Taking a risk in my 20s: Skydiving
Taking a risk in my 30s: Throwing out a box of cords
Schools spent time teaching us things like quadratic formula and not how to split a check with one person who only has PayPal, someone who only has Venmo, another person who only has Zelle, and nobody has any cash.
Trying to find the $59 airfare advertised by Southwest is the adult version of Where’s Waldo.
A haunted house but for your spouse and lurking behind every corner is a larger and larger Amazon box.
My brain: Don’t worry.
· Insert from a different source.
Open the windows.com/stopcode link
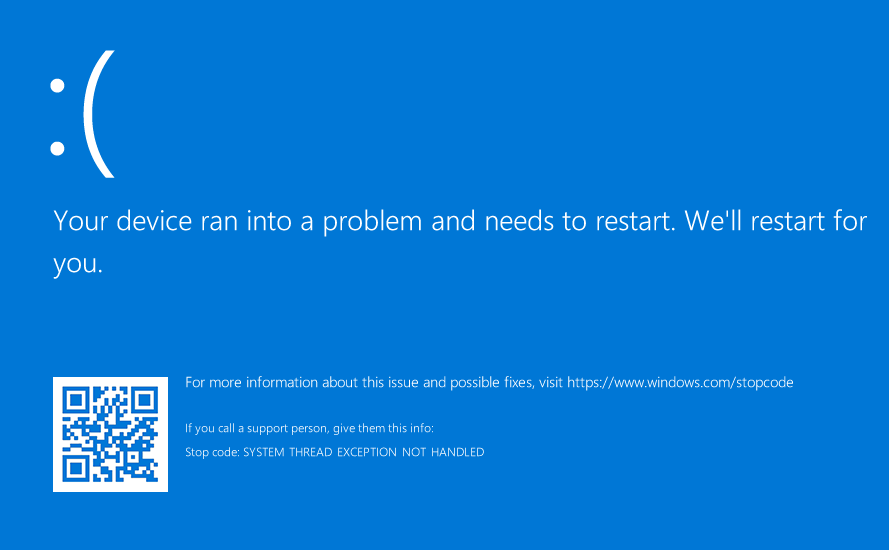 (x=680, y=382)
I’ll remember.
[1 MINUTE LATER]
My brain: So you’re not going to believe this…
Me, as a kid: Proud of myself for reading a 300 page book
Me, as an adult: Proud of myself for reading all 3 paragraphs of an email
Them: What year is your car?
Me: It’s brown.
Pros of a minivan: It can fit 5 kids.
Cons of a minivan: It can fit 5 kids.
My husband says our family will never get a pet but yesterday I walked in on him baby talking the roomba.
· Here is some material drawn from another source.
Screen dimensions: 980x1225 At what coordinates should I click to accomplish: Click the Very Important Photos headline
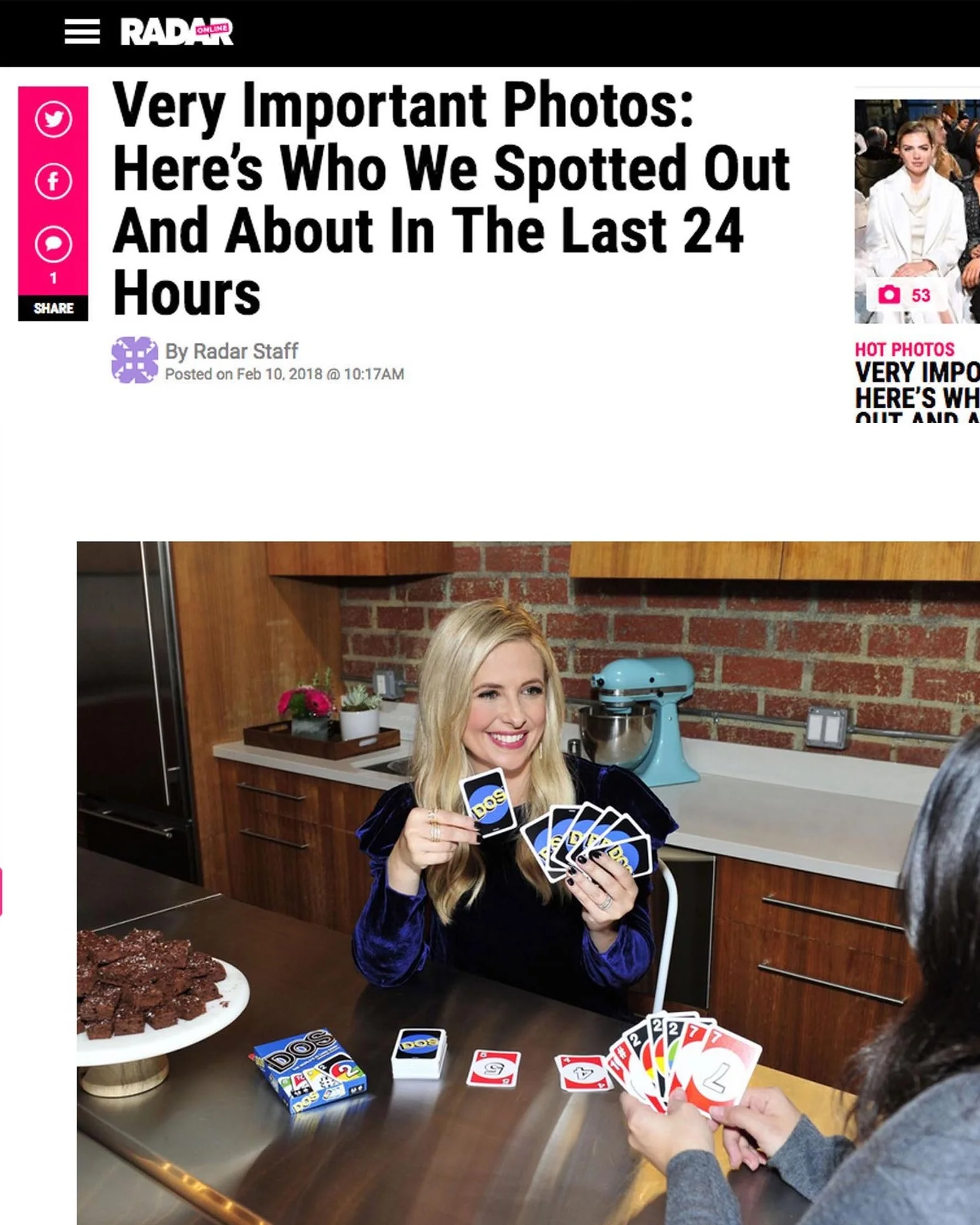pyautogui.click(x=451, y=199)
My teen’s stories have a beginning, middle, and I need $20.
Me, in my teens: This radio station is playing my jams.
Me, in my 20s: This bar is playing my jams.
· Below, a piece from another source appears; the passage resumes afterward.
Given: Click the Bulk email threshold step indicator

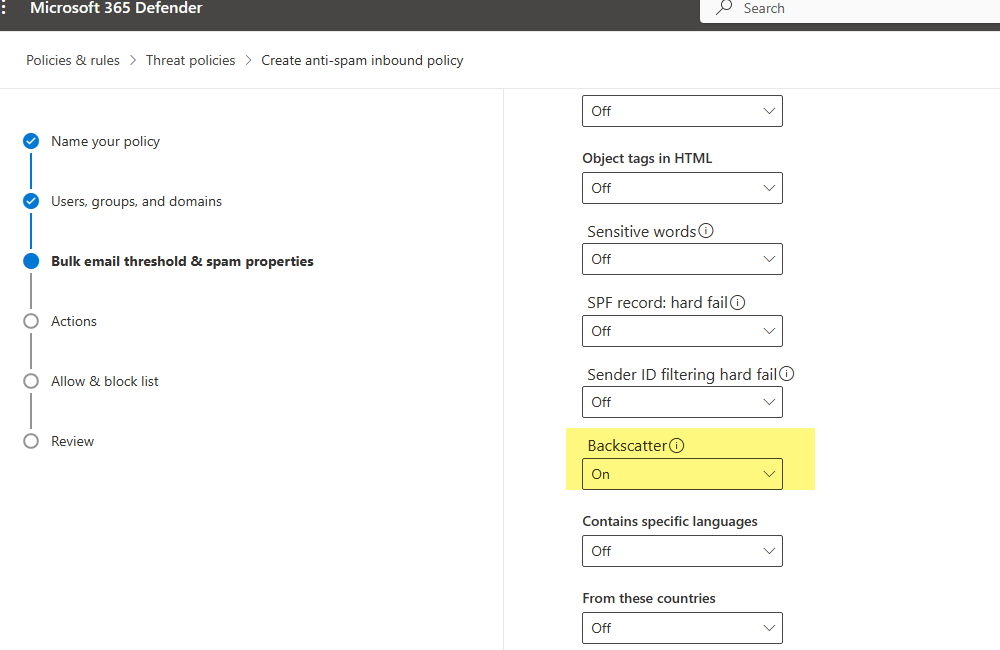Looking at the screenshot, I should 30,261.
Me, in my 30s: This grocery store is playing my jams.
No, I am not okay. Facebook just showed me something I posted 10 years ago.
How long will it take my husband to get to the acceptance part of the grief process after learning that the dryer he fixed 10 minutes ago is broken again?
My sister: *saying what name she has picked out for her baby*
My 10-year-old, in no uncertain terms telling her not to name her baby that: I met a horse with that name.
Son: Smell me. Do you think I should shower?
Me: Yes.
Son: But you didn’t smell me.
Me: Yes.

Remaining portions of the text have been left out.